The volume in the space more than a distance $kr$
from the center where $r$
is the radius of the ball, is proportional to $$\frac{r^{p} - (kr)^{p}}{r^{p}} = 1 - k^{p}$$
Probability that N points are at a distance greater than $kr$
is $(1 - k^{p})^{N}$
$^{[3]}$
. So, to get the median distance of nearest point from center, set this probability to 0.5
$$(1 - k^{p})^{N} = \frac{1}{2}$$
$$\implies k = (1 - \frac{1}{2}^{\frac{1}{N}})^\frac{1}{p} $$
This says that for a fixed number of data points, as the number of dimensions increase, the samples tend to aggregate near the boundary of the sample space which makes it difficult for the model to predict near the boundaries.

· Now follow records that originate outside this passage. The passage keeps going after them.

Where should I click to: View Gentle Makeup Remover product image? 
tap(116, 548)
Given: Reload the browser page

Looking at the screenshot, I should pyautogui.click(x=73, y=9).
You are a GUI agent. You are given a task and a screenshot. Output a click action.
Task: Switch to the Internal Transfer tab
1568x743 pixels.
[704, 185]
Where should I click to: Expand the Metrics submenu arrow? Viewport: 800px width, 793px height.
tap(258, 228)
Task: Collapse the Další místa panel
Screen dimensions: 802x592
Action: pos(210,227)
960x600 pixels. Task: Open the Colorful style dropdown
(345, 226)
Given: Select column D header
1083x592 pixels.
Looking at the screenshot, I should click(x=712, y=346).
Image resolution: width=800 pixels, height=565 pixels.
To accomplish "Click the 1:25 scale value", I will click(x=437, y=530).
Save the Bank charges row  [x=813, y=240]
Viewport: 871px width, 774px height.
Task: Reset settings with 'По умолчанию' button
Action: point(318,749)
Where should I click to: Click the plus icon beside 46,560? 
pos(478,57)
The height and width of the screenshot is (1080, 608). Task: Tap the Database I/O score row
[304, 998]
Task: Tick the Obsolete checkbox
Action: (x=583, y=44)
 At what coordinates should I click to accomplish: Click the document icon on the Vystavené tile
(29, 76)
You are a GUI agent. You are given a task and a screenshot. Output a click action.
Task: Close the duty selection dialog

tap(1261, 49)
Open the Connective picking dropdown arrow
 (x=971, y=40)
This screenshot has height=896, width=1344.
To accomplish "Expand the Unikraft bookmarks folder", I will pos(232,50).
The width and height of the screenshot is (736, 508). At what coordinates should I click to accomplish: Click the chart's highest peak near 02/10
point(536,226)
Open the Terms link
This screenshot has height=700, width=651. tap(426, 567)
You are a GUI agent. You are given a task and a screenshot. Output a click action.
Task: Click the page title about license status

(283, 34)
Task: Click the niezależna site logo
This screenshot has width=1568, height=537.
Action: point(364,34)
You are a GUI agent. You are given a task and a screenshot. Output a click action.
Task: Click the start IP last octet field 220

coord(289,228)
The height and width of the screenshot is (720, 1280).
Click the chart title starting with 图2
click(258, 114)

This can be corroborated by the following experiment, where 1000 points of p dimensions are generated where on each dimension, the value is uniformly distributed between [0,1] and all of the dimensions are independent. The distribution of distances between the points look as follows.
We can see that the distances have become more concentrated as p increases from what we expected above and gives us the idea that it becomes more and more difficult to cluster points based on mere distance. Even though real data wouldn’t have independent and uniformly distributed dimensions, the probability that different points have similar distances is definitely higher.